US shale oil producers could reduce output late this year if low oil prices continue, according to a new report from the Organisation of Petroleum Exporting Countries (Opec).
The oil producing cartel left its estimate for non-Opec supply unchanged for the year in its monthly market report for March, despite expectations that non-Opec members would cut supplies as a response to the oil price decline.
Shale oil "producers are aware that typical oil wells in shale play decline 60% annually, and that losses can only be recouped by drilling new wells," Opec said.
"As drilling subsidies due to high costs and a potentially sustained low oil price, a drop in production can be expected to follow, possibly by late 2015."
In the short term, increased demand in Europe and Asia pushed oil prices higher in February and has raised expectations that prices have already bottomed out and were beginning to rebound.
Opec reported that Brent crude prices had risen $9.04 a barrel to $58.80 a barrel in February compared to the previous month.
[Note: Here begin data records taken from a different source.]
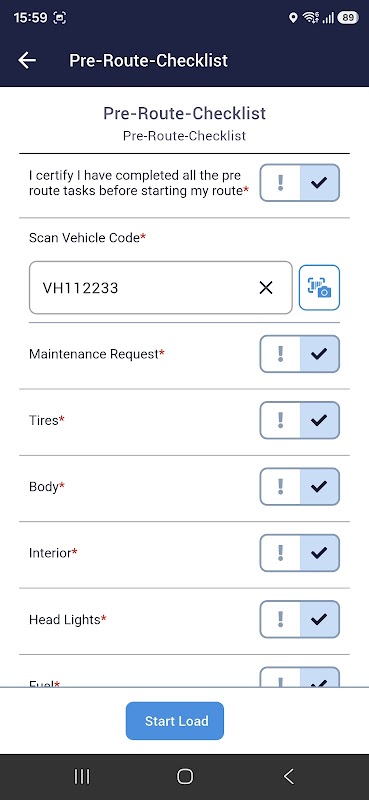Select checkmark for Body
The width and height of the screenshot is (369, 800).
coord(319,486)

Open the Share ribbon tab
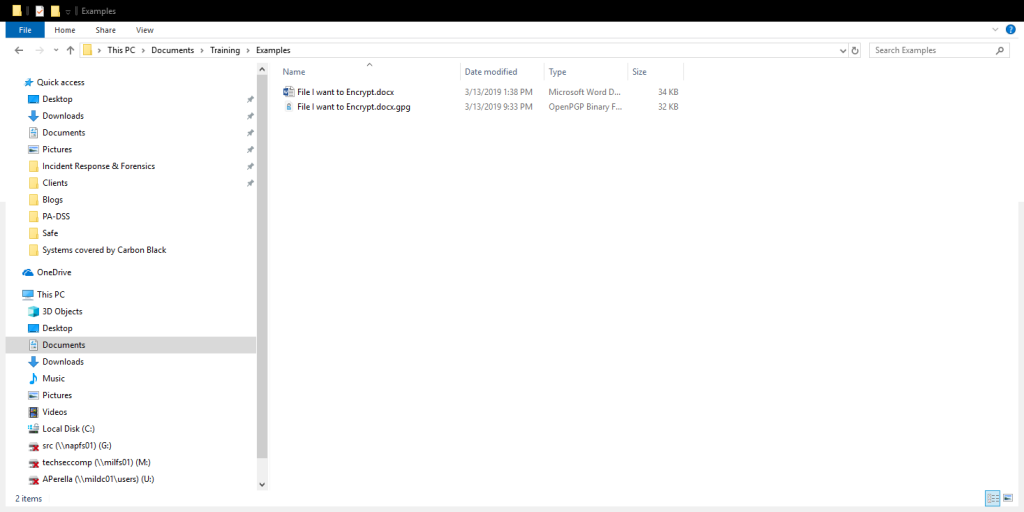105,30
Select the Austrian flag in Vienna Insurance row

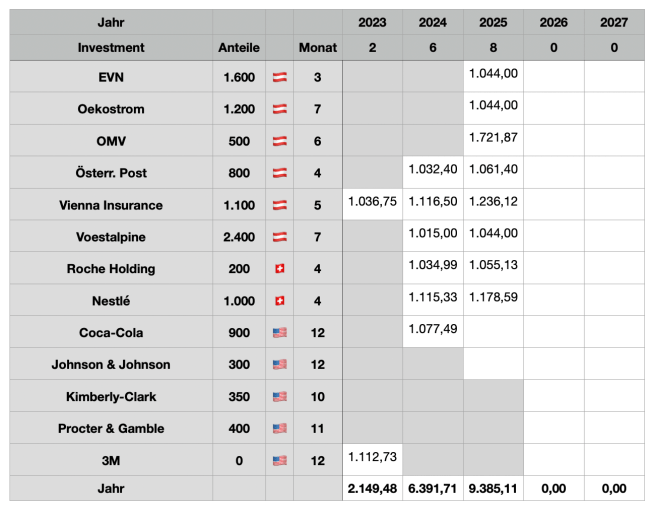point(279,205)
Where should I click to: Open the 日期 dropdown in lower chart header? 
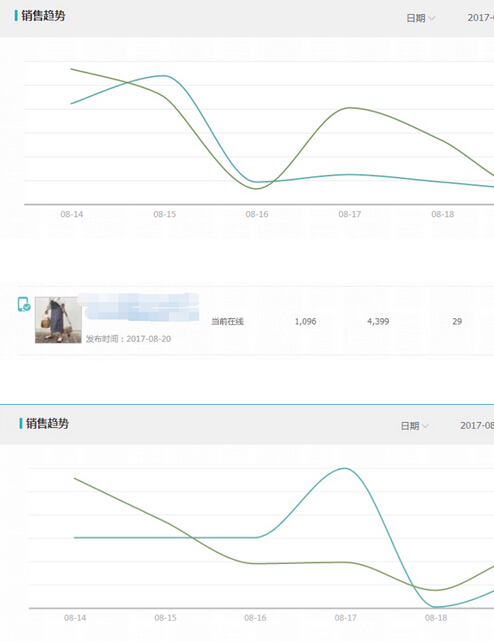point(415,426)
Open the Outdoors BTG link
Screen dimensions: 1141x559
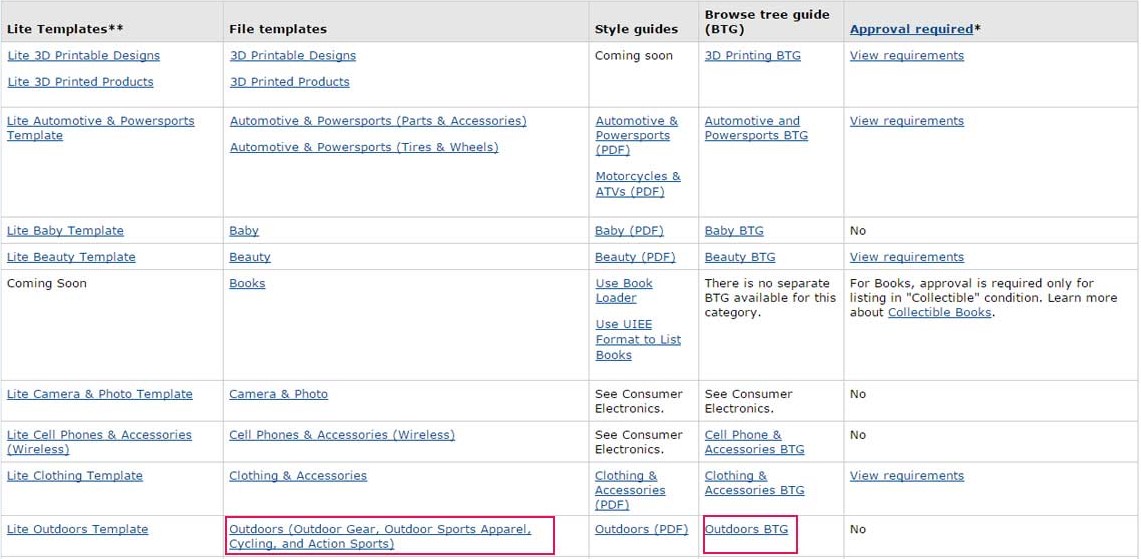tap(746, 529)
The WTI Crude price rose $3.40 to $50.72 a barrel in the same period.
The average gain across both types of crude meant that prices had increased more than 20% on average in a single month.
Oil prices declines spectacularly in the second half of 2014 and the first month of 2015, when crude oil prices fell by more than half. That trend has been attributed to a supply glut, driven by production increases at American shale oil facilities. High supply was accompanied by a period of slow demand growth, as European and Asian economies struggled to emerge from a period of minimal growth.
"Today's news from Opec is quite encouraging – having plummeted by over 60% since last summer, the hope is prices will soon be well and truly on the rebound. For Opec, prices in February ended up 20% up compared to January, the largest rise for over six years," said Charles Dewhurst, global head of natural resources at BDO.
As a response to the falling oil price, a number of major oil companies cut back on investment in new projects for 2015, which has raised expectations that this year could result in a record low number of new discoveries. That could in turn put upward pressure on oil prices in the medium term.